- Screenplay by: Paul W. Shapiro
- Story by: Paul W. Shapiro Michael Weisman
- Directed by: Steven Hilliard Stern
- Starring: Art Carney Chris Makepeace
- Music by: Matthew McCauley
- Countries of origin: Canada; United States;
- Original language: English

Production
- Producer: Steven Hilliard Stern
- Cinematography: Laszlo George
- Editor: Ron Wisman
- Running time: 102 minutes
- Production company: Sharmhill Productions

Original release
- Network: The Disney Channel
- Release: May 5, 1985

= The Undergrads =

The Undergrads is a 1985 comedy‑drama television film directed by Steven Hilliard Stern. Starring Art Carney and Chris Makepeace, the film premiered on May 5, 1985, on The Disney Channel.

==Plot==
Mel Adler returns home after grocery shopping. When a fire accidentally catches and burns through his apartment, Mel's son decides to move him into a retirement home. While temporarily staying at his son's house, Mel encounters his Harvard-bound teenage grandson Dennis, who he calls Jody. A day after Mel moves into the retirement home, Jody visits him and tells him that he will instead be attending a local college and wants him to come live with him. Mel, who always dreamed of going to college, comes up with the idea of enrolling as a student.

The college administrators are hesistant to enroll a 68-year-old freshman, but one of them takes interest in Mel and convinces the rest to take the chance because the old alumni would love it. Mel and Jody navigate college life on a budget, getting around on a motorcyle with a sidecar. Jody begins working at a health food store. Mel excels in his English class and even develops a gentle romance with his professor Nancy, but is hesitant to pursue it further. However, he receives low grades in his other classes and decides to study hard. Jody's work life becomes stressful when he is unwittingly caught up in the owner's illegal backroom gambling operation.

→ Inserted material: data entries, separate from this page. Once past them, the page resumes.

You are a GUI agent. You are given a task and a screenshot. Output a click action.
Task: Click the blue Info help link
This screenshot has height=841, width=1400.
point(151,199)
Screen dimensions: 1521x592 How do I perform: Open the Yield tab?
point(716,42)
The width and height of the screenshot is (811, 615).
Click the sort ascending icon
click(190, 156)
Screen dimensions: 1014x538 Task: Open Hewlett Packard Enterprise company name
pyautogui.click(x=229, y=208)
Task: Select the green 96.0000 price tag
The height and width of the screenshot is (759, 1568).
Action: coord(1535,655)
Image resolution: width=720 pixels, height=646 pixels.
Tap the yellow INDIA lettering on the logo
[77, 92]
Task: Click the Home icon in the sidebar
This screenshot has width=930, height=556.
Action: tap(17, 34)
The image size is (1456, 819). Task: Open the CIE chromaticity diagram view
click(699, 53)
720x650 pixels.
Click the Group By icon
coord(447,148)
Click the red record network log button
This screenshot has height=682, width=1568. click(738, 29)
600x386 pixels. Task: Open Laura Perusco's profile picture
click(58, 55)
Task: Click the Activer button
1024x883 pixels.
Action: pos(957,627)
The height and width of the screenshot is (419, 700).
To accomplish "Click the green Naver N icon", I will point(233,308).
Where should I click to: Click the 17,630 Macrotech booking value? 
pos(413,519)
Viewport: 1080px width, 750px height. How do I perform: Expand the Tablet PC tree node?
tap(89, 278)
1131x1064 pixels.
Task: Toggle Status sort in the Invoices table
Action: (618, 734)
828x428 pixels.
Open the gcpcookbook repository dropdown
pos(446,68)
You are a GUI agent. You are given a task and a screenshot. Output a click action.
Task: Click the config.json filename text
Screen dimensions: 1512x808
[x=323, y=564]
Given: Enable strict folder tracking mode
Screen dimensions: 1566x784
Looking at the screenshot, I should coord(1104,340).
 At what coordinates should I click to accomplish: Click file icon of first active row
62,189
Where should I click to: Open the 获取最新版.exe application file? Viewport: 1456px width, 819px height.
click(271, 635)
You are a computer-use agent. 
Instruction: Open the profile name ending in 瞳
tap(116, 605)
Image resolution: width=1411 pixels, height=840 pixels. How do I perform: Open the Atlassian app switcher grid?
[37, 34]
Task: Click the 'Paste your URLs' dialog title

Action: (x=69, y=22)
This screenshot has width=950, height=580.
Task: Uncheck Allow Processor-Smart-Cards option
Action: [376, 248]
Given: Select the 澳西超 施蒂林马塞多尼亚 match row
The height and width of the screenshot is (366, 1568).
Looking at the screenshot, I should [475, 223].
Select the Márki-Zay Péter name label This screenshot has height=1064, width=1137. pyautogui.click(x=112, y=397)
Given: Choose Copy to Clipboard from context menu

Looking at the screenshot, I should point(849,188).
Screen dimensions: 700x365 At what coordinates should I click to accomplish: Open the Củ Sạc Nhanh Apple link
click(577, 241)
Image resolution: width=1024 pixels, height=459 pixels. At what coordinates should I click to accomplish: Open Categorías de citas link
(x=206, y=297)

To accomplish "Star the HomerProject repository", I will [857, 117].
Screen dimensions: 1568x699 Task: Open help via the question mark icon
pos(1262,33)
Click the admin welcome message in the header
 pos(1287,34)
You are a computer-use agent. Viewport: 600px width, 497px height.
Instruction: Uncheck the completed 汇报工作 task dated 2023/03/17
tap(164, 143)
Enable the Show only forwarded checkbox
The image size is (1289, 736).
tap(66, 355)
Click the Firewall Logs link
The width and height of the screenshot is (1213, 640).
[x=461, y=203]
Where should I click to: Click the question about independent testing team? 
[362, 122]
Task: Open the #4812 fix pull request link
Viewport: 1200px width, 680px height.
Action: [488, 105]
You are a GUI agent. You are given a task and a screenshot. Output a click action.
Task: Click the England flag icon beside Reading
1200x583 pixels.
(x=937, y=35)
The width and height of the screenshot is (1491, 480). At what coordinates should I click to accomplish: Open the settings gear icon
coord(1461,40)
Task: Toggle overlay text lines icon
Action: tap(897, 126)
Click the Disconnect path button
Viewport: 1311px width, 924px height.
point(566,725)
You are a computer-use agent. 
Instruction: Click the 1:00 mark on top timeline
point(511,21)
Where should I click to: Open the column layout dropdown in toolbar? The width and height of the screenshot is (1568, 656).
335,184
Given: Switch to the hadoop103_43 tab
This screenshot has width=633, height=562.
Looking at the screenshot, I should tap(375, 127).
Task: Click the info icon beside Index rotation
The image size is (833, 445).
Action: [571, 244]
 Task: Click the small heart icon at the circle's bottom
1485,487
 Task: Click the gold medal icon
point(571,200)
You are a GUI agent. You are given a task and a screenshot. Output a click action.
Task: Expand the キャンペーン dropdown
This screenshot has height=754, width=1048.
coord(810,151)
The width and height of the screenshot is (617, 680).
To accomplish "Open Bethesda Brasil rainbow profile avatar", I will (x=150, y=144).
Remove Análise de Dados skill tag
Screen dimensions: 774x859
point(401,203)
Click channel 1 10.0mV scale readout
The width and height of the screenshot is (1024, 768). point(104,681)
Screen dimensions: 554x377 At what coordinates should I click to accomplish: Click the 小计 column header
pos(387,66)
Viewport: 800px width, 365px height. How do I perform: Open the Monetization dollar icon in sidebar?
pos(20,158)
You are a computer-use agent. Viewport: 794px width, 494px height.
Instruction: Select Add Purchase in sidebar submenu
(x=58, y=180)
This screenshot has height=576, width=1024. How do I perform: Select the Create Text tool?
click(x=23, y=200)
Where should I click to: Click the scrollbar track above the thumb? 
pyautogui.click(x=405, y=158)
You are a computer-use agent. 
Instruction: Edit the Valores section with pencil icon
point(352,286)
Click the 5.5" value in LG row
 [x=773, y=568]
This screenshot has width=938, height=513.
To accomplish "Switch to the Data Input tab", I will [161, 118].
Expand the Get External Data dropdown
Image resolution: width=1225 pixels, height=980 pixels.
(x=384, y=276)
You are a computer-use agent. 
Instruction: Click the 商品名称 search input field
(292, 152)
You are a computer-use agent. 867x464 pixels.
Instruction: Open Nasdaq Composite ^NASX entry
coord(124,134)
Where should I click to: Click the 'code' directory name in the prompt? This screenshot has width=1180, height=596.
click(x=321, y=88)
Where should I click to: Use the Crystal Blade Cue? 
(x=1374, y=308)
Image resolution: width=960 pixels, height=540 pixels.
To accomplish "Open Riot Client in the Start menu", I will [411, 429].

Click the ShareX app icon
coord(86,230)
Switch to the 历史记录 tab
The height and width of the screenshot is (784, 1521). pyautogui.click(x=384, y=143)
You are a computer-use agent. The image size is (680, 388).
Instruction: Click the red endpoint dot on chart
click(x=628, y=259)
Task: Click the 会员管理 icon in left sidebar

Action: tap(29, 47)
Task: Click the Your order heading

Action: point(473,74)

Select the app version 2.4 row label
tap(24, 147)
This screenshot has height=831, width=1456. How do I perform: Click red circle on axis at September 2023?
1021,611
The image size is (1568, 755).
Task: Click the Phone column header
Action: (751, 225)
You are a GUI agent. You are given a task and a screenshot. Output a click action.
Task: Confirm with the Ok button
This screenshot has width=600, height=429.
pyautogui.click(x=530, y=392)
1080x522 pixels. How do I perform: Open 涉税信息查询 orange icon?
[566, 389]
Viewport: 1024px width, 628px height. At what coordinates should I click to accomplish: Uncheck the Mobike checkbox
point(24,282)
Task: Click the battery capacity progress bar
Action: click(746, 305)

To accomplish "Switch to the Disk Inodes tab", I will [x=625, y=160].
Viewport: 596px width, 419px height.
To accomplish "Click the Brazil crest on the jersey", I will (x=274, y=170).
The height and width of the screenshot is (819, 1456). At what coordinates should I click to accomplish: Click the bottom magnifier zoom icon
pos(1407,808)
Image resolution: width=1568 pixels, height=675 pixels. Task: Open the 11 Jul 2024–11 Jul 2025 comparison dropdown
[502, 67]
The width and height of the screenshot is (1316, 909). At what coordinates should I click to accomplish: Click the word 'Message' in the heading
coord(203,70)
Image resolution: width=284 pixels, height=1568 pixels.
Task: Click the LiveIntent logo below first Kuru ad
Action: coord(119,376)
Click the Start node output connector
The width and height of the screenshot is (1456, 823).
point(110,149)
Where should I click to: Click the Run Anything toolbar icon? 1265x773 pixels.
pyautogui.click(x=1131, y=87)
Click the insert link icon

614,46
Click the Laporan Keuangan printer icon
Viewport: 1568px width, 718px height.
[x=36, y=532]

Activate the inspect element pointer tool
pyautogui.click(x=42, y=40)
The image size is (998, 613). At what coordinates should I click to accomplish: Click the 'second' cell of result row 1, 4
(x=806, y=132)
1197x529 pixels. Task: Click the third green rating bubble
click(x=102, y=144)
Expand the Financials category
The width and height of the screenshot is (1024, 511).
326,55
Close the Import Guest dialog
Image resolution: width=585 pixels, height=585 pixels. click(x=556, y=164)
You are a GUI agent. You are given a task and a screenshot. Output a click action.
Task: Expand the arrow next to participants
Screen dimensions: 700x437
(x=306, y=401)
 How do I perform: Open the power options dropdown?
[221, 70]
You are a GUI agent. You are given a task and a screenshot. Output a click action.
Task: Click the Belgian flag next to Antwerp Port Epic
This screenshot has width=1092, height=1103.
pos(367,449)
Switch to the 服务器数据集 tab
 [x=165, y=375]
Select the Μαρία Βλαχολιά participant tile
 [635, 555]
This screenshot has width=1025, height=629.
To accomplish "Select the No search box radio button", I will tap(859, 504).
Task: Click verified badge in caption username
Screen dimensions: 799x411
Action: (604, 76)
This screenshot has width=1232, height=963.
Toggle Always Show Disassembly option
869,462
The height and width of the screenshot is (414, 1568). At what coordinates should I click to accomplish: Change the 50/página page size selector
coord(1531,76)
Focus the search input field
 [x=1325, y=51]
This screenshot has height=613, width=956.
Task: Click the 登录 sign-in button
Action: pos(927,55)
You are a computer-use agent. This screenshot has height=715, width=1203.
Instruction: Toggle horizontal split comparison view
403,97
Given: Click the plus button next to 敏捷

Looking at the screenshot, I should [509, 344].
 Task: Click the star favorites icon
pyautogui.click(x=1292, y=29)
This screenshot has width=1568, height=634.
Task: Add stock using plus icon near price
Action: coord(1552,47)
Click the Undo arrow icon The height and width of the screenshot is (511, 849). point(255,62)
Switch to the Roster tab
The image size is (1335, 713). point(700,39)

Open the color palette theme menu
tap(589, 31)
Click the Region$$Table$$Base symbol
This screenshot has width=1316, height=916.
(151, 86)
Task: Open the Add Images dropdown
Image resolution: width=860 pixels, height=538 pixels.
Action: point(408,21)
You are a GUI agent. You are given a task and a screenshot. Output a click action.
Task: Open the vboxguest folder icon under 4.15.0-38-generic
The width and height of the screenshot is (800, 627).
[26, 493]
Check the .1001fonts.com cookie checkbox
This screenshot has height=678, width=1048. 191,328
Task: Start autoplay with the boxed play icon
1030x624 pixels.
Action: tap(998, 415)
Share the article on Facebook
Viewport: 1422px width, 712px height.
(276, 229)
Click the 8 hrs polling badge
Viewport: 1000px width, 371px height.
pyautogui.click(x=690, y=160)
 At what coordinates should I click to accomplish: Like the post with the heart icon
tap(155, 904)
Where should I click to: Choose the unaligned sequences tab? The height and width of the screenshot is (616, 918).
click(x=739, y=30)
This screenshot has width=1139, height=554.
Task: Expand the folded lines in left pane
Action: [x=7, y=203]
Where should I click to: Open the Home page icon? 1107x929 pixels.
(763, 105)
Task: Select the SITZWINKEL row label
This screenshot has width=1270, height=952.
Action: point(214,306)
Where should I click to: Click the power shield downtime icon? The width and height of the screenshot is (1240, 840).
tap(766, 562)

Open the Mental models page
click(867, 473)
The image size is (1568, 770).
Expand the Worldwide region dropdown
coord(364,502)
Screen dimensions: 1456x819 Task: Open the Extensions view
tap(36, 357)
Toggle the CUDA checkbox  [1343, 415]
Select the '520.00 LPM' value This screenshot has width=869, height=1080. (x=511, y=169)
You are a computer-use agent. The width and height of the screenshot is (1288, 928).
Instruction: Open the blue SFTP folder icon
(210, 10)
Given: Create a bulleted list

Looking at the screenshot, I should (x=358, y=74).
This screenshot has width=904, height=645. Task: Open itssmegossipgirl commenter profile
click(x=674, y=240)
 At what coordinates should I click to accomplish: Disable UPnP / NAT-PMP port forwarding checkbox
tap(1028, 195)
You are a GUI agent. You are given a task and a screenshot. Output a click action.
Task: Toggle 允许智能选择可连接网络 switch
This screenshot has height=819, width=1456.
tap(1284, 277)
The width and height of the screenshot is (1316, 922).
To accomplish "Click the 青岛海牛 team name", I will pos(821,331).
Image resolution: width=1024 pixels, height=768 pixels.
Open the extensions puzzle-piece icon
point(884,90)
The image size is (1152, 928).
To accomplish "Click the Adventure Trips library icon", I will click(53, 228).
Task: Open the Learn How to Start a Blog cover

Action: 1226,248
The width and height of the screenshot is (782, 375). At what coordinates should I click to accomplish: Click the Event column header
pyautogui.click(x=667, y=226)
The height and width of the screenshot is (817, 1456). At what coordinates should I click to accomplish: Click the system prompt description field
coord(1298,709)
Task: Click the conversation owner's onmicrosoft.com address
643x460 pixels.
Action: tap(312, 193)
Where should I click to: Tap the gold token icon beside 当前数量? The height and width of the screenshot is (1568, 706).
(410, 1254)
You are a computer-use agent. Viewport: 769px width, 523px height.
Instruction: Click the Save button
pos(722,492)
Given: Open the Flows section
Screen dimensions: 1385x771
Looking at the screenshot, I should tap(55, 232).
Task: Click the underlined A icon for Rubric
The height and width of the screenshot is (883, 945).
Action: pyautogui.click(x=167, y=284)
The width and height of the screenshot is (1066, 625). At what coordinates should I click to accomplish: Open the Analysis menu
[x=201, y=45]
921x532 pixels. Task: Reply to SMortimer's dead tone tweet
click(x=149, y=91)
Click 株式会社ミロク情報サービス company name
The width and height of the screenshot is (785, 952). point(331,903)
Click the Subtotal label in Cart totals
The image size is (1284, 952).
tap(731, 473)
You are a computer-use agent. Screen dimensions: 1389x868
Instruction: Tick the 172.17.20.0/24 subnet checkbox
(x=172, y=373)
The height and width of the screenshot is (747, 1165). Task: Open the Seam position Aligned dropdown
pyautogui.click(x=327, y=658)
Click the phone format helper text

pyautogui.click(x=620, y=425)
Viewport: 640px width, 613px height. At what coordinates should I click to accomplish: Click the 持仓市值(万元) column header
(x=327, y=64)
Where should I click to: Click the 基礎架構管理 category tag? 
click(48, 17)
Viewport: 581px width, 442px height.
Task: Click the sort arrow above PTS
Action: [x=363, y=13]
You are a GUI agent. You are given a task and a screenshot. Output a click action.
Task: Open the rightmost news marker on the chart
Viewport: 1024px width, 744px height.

Shortly thereafter, Mel is hospitalized after being assaulted by men who wrongly believe that he tipped the police off about the gambling operation at Jody's workplace. Jody starts cutting his classes to look after Mel. After briefly moving back into their apartment, Mel leaves a note for Jody, telling him he is leaving because he does not want to mess up Jody's life. Jody finds Mel at the retirement home and tries to convince him to return to school. Mel initially refuses and Jody returns to school alone, but Mel quickly greets him at the door. Mel returns to his classes, where the students give him a warm reception. Mel ends up passing his classes and Jody's mother and father show up and congratulate him. Mel reunites with Nancy and tells her he is interested in pursuing a relationship. The two of them ride off together on the motorcyle and sidecar.

==Cast==
- Art Carney as Mel Adler
- Chris Makepeace as Dennis "Jody" Adler
- Jackie Burroughs as Nancy Galik
- Len Birman as Verne Adler
- Lesleh Donaldson as Kim Barrett
- Alfie Scoop as Hobo
- Dawn Greenhall as Ellen Adler
- Angela Fusco as Carol
- Nerene Virgin as Polly Harris
- Adam Ludwig as Professor Sickmier
- Ron James as David Finnegan

==Production==
The film was shot in Toronto, with the University of Toronto used as a major location.

==Release==
The film premiered on May 5, 1985, on The Disney Channel. It was first shown to the public as in-flight entertainment on 20 domestic and international airlines on April 1, 1985.

===Home media===
The Undergrads was released on VHS by Walt Disney Home Video in 1987.

==Reception==
Chicago Tribune wrote, "The show has spirit. Locales are pretty. But the script is flat." Caryn James in The New York Times wrote, "The humor and sentiment are far too predictable, but Mr. Carney is so appealing as a wry, wise and wisecracking grandpa that he makes up for the screenplay's shortage of wise and witty lines."

For his performance, Carney received the award for best actor in a movie or miniseries at the 7th ACE Awards.